Opened 2 years ago

Closed 21 months ago

Last modified 20 months ago

#14338 closed bug (fixed)

Simplifier fails with "Simplifier ticks exhausted"

Reported by: dredozubov Owned by: bgamari
Priority: high Milestone: 8.4.1
Component: Compiler Version: 8.2.1
Keywords: Cc: bgamari
Operating System: Linux Architecture: x86_64 (amd64)
Type of failure: Compile-time crash or panic Test Case:
Blocked By: Blocking:
Related Tickets: Differential Rev(s):
Wiki Page:

Description

While upgrading a codebase to GHC 8.2.1(it compiles reliably with 7.10.3) we encountered an issue with core simplifier(and rewrite rules if I correctly understood the meaning of RuleFired):

ghc: panic! (the 'impossible' happened)
  (GHC version 8.2.1 for x86_64-apple-darwin):
        Simplifier ticks exhausted
  When trying RuleFired Class op $p2HModify
  To increase the limit, use -fsimpl-tick-factor=N (default 100)
  If you need to do this, let GHC HQ know, and what factor you needed
  Total ticks:     10450410

  1494659 PreInlineUnconditionally
    149100 w_ipsJ
    149095 w_ipps
    149084 w_iplQ
    149084 w1_iplR
    149084 w2_iplS
    149084 w3_iplT
    149078 w_ipm7
    149078 w1_ipm8
    149078 w2_ipm9
    149078 w3_ipma
    120 $d~_iplr
    120 $d~1_ipls
    120 irred_iplu
    120 eta_iplv
    39 v_spsR
    38 v_sp9c
    38 v1_sp9d
    38 v_spii
    38 v1_spij
    38 v2_spik
    38 v3_spil
    37 v_sp99
    37 v1_sp9a
    37 v_spin
    37 v1_spio
    37 v2_spip
    37 v3_spiq
    36 v_sp9f
    36 v1_sp9g
    36 v_spis
...skipping...
    1 cobox1_apuk
    1 cobox_apuq
    1 cobox1_apur
    1 cobox_apux
    1 cobox1_apuy
  2 CaseIdentity 2 ds1_iqAB
  4 FillInCaseDefault
    1 nt_sqyY
    1 nt_sqz9
    1 nt_sqze
    1 nt_sqzj
  Call stack:
      CallStack (from HasCallStack):
        prettyCurrentCallStack, called at compiler/utils/Outputable.hs:1133:58 in ghc:Outputable
        callStackDoc, called at compiler/utils/Outputable.hs:1137:37 in ghc:Outputable
        pprPanic, called at compiler/simplCore/SimplMonad.hs:199:31 in ghc:SimplMonad

Please report this as a GHC bug:  http://www.haskell.org/ghc/reportabug

We tried to shrink reproducible example to something reasonable and this is what we got: https://github.com/4e6/webapp-template-hs/tree/simpl-tick-factor

Compiling it with stack build --ghc-options='-fsimpl-tick-factor=1000'(ten times the default) will demonstrate the issue.

It fails reliably with a combination of servant and hset libraries.

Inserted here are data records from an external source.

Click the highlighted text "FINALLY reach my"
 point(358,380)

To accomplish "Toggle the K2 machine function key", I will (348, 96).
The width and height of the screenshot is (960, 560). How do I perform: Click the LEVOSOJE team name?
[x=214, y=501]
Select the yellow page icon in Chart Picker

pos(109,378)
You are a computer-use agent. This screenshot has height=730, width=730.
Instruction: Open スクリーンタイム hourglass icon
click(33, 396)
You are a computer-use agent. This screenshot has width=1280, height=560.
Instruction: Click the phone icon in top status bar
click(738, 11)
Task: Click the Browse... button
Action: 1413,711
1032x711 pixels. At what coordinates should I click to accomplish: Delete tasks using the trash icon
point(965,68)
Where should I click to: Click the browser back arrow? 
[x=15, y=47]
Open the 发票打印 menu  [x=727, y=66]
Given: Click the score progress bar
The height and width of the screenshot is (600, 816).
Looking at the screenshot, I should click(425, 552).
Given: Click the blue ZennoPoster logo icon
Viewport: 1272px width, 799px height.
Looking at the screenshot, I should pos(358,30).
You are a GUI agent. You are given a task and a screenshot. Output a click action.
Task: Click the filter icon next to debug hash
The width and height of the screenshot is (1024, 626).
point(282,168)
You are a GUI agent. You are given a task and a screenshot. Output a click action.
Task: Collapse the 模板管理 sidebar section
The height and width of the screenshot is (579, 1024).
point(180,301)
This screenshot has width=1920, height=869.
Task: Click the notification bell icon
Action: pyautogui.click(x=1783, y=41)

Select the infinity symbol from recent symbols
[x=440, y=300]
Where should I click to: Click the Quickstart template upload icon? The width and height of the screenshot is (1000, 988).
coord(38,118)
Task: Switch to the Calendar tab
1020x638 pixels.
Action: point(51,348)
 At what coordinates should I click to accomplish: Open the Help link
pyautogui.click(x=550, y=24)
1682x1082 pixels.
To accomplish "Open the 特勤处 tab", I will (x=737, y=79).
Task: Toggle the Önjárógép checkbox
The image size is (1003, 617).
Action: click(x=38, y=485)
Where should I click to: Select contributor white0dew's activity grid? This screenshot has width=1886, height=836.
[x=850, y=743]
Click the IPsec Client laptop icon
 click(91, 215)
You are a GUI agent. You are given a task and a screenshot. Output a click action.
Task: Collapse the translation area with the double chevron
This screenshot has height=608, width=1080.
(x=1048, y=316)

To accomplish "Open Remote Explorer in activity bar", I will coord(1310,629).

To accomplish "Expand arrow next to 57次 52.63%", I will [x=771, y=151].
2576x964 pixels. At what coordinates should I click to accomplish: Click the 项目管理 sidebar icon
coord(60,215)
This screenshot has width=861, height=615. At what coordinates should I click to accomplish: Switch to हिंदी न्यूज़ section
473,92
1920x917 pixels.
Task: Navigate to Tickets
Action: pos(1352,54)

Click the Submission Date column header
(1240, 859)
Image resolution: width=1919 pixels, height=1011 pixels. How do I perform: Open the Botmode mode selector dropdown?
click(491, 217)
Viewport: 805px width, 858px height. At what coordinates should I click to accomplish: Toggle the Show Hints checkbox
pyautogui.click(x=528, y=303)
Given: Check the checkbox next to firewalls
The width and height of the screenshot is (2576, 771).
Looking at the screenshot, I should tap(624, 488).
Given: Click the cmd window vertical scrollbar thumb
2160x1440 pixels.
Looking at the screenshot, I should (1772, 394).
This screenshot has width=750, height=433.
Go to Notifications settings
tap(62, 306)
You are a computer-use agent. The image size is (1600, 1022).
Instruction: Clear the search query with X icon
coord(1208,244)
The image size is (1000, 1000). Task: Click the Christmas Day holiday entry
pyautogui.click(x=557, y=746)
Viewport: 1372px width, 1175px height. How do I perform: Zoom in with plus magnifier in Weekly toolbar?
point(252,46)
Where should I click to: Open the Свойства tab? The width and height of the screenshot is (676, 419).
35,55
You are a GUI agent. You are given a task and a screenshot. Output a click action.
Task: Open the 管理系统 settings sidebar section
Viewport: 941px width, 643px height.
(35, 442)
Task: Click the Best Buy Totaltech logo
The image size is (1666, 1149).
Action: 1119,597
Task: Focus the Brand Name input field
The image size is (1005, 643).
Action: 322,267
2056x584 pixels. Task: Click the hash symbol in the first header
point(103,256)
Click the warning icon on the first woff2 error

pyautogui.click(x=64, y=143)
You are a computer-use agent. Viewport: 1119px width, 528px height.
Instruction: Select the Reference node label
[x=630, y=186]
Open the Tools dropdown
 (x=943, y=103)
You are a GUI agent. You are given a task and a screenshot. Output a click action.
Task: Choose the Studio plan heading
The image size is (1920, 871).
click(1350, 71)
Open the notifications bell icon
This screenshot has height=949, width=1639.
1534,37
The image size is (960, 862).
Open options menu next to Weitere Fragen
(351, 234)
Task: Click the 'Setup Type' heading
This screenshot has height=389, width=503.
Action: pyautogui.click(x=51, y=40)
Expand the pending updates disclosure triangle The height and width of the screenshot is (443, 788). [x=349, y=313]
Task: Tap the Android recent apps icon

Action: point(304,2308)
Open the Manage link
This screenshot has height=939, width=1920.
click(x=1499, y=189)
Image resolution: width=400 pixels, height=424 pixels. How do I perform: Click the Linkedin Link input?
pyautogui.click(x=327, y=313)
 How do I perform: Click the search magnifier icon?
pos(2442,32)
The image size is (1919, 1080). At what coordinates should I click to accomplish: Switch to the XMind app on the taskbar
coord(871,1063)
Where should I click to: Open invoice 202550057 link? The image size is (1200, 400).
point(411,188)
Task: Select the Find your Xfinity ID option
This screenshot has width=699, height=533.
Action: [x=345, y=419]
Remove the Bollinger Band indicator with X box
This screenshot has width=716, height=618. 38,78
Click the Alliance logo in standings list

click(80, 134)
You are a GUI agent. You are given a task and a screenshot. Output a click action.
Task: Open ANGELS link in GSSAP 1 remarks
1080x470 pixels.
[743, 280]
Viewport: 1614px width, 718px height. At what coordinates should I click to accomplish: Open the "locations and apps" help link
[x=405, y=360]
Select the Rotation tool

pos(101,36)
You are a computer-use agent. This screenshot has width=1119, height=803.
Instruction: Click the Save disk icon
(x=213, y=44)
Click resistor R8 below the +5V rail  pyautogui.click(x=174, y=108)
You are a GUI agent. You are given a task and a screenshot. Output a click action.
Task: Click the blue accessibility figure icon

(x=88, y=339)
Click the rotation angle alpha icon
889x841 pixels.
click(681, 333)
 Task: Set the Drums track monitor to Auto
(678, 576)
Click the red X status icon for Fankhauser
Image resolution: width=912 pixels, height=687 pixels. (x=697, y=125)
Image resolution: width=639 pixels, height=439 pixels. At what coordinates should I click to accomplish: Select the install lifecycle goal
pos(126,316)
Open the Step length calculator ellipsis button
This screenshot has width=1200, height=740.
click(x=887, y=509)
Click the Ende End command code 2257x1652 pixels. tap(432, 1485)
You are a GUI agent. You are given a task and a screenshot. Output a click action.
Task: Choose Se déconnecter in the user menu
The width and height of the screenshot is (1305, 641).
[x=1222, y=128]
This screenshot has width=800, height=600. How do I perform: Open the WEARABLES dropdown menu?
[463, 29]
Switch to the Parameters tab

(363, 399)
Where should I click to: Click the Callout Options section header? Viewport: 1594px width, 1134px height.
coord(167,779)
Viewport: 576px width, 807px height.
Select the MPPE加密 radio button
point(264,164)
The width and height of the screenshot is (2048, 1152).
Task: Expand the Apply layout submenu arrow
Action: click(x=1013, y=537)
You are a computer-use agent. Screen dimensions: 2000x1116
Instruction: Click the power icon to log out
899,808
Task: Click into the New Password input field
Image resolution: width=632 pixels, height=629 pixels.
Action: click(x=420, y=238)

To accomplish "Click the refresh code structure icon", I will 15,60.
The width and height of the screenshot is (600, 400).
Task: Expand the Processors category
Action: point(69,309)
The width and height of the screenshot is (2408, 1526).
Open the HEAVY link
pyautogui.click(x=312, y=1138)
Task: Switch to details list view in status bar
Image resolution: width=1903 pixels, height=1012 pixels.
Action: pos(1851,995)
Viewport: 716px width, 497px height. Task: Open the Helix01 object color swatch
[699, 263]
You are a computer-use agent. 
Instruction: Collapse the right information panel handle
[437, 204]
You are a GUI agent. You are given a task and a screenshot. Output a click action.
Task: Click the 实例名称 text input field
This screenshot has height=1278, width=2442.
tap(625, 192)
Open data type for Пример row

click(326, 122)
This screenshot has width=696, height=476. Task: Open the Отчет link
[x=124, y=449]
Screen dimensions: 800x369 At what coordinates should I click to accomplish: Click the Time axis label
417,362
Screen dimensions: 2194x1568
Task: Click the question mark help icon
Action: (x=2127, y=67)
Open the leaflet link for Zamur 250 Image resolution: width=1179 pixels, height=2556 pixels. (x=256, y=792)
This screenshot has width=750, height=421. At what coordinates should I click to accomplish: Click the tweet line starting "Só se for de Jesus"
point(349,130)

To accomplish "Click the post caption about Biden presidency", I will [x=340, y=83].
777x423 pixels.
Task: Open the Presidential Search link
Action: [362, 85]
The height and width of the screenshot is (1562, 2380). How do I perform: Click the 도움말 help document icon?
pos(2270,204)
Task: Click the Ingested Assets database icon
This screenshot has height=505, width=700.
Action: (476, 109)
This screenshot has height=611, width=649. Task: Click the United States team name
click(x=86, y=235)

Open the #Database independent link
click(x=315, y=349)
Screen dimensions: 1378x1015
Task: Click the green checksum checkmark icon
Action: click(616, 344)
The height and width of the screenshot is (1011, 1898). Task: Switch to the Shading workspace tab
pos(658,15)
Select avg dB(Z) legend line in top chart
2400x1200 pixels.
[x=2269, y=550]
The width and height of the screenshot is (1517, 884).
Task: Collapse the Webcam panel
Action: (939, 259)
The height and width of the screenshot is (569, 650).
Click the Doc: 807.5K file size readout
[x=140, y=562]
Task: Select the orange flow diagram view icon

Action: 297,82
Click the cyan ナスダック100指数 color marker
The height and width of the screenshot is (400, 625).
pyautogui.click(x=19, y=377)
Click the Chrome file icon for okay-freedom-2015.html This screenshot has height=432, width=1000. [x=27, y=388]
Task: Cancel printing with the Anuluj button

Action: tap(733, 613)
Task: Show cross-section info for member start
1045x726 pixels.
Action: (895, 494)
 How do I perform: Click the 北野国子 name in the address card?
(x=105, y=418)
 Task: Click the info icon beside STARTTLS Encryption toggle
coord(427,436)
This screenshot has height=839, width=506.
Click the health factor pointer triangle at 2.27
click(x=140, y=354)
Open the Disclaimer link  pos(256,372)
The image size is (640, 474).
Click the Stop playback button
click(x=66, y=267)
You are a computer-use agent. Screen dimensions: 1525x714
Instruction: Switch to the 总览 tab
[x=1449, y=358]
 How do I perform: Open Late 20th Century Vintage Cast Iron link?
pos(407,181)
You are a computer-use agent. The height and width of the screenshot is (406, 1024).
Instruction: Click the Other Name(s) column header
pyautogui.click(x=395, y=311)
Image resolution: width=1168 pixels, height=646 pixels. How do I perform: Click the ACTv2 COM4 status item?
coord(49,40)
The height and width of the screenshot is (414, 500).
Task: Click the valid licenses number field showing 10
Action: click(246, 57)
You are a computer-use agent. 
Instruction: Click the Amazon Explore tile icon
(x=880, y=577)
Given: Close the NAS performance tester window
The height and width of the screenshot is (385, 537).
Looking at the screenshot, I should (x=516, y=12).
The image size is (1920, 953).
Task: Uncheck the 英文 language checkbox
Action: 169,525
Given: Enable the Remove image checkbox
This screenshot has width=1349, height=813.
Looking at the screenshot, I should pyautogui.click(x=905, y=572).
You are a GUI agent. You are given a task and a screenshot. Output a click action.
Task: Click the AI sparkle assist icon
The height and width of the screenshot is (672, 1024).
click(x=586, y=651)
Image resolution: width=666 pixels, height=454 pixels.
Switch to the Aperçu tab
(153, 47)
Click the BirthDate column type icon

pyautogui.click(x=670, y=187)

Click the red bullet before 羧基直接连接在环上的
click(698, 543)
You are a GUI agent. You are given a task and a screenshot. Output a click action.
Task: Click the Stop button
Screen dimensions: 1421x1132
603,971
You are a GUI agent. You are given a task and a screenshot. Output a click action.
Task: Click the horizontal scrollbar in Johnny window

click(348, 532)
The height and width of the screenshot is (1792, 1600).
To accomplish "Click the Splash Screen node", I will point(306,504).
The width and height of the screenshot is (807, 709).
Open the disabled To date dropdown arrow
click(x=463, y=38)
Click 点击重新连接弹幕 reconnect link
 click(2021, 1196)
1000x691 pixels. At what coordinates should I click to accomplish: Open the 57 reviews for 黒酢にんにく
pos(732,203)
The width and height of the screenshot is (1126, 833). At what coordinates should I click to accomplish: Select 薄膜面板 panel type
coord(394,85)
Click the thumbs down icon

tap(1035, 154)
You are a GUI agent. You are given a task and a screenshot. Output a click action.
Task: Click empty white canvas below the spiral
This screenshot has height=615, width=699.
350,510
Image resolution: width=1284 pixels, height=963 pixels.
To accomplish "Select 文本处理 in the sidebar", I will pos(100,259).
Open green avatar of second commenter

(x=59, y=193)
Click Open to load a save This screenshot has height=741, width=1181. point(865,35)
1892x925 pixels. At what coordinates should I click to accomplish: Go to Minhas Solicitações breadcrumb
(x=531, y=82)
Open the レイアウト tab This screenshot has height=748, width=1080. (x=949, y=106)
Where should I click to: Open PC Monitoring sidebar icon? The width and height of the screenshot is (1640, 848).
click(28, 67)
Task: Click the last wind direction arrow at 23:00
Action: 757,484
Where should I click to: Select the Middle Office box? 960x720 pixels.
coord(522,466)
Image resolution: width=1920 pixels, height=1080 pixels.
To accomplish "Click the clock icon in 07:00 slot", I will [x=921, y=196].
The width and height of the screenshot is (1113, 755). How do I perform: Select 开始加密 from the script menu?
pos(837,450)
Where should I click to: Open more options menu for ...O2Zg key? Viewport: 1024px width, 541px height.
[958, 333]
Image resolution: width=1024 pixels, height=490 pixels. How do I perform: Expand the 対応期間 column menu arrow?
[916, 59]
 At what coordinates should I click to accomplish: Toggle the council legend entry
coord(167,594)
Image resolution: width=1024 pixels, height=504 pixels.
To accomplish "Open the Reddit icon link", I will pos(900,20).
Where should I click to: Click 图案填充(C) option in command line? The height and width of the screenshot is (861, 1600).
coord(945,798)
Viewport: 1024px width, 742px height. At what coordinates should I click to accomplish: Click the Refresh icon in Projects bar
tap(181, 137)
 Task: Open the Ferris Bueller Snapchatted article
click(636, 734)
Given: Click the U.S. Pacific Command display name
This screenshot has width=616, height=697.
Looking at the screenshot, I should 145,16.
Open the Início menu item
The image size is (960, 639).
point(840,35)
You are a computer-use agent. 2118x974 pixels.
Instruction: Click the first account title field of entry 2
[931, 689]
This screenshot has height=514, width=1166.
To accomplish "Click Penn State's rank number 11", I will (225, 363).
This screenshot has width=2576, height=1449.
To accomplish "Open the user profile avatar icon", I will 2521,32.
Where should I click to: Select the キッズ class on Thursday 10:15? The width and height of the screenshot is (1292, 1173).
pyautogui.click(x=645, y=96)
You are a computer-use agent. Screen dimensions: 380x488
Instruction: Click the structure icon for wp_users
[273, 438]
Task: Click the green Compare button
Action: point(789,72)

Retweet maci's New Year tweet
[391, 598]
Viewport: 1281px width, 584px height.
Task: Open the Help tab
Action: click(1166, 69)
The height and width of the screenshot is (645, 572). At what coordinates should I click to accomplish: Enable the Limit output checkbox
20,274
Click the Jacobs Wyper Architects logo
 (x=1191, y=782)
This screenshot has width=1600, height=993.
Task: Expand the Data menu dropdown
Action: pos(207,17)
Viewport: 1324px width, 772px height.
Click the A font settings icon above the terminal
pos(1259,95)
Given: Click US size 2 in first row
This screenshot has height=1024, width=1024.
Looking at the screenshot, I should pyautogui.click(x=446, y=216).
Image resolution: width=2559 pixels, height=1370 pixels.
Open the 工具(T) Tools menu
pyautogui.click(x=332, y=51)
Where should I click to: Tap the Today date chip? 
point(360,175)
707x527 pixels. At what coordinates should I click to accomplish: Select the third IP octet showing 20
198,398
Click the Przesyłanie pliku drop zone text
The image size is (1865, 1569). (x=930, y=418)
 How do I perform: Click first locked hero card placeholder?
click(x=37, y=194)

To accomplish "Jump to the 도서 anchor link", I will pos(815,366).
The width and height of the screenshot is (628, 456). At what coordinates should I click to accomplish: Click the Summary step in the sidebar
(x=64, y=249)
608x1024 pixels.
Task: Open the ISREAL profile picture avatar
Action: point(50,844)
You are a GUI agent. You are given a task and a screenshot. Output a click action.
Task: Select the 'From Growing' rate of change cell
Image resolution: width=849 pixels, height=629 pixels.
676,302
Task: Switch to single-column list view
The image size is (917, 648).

Removing one route from a servant API or moving the PayloadX to the head of type-level list makes it compilable again.

Attachments (2)

Runner.dump-simpl-stats (170 bytes) - added by dredozubov 2 years ago.
simpl-stats
Runner.2.dump-simpl-stats (170 bytes) - added by dredozubov 2 years ago.

Download all attachments as: .zip

Change History (40)

comment:1 Changed 2 years ago by mpickering

Can you paste the full -ddump-simpl-stats output?

Changed 2 years ago by dredozubov

Attachment: Runner.dump-simpl-stats added

simpl-stats

comment:2 Changed 2 years ago by mpickering

That file seems to be truncated to 6 lines?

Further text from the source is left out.